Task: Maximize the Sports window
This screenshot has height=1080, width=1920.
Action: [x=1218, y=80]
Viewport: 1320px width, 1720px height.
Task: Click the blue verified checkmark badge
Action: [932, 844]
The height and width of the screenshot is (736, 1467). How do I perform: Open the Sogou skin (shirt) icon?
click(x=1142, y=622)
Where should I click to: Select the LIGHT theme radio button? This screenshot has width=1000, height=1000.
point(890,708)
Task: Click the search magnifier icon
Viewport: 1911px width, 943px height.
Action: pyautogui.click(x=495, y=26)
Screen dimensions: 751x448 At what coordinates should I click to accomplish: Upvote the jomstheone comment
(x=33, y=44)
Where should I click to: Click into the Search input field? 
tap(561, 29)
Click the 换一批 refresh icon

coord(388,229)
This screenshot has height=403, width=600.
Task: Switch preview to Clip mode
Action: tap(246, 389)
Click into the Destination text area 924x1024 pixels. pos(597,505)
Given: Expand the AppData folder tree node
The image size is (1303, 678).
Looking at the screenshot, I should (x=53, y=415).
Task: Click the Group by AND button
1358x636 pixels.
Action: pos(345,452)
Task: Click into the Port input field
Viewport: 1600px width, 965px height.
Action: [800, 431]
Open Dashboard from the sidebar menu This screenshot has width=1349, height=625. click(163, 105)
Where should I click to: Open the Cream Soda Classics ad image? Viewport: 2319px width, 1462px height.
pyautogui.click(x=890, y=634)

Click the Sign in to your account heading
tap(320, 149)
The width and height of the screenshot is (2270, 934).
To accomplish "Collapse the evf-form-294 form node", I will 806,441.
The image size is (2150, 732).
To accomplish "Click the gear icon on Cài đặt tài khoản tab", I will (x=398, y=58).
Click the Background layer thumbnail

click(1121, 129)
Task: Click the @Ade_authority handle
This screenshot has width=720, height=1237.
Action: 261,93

━━━━━━━━

* TREŚĆ POLECENIA
Proszę przepisać cały listing, zamieniając „Where should I click to” na „Where should I tap to”; wszystko inne należy pozostawić bez zmian.

* WYKONANE ZADANIE
Task: Maximize the Sports window
This screenshot has height=1080, width=1920.
Action: [x=1218, y=80]
Viewport: 1320px width, 1720px height.
Task: Click the blue verified checkmark badge
Action: [932, 844]
The height and width of the screenshot is (736, 1467). How do I perform: Open the Sogou skin (shirt) icon?
click(x=1142, y=622)
Where should I tap to: Select the LIGHT theme radio button? This screenshot has width=1000, height=1000.
point(890,708)
Task: Click the search magnifier icon
Viewport: 1911px width, 943px height.
Action: pyautogui.click(x=495, y=26)
Screen dimensions: 751x448 At what coordinates should I click to accomplish: Upvote the jomstheone comment
(x=33, y=44)
Where should I tap to: Click into the Search input field? 
tap(561, 29)
Click the 换一批 refresh icon

coord(388,229)
This screenshot has height=403, width=600.
Task: Switch preview to Clip mode
Action: tap(246, 389)
Click into the Destination text area 924x1024 pixels. pos(597,505)
Given: Expand the AppData folder tree node
The image size is (1303, 678).
Looking at the screenshot, I should (x=53, y=415).
Task: Click the Group by AND button
1358x636 pixels.
Action: pos(345,452)
Task: Click into the Port input field
Viewport: 1600px width, 965px height.
Action: [800, 431]
Open Dashboard from the sidebar menu This screenshot has width=1349, height=625. click(163, 105)
Where should I tap to: Open the Cream Soda Classics ad image? Viewport: 2319px width, 1462px height.
pyautogui.click(x=890, y=634)

Click the Sign in to your account heading
tap(320, 149)
The width and height of the screenshot is (2270, 934).
To accomplish "Collapse the evf-form-294 form node", I will 806,441.
The image size is (2150, 732).
To accomplish "Click the gear icon on Cài đặt tài khoản tab", I will (x=398, y=58).
Click the Background layer thumbnail

click(1121, 129)
Task: Click the @Ade_authority handle
This screenshot has width=720, height=1237.
Action: 261,93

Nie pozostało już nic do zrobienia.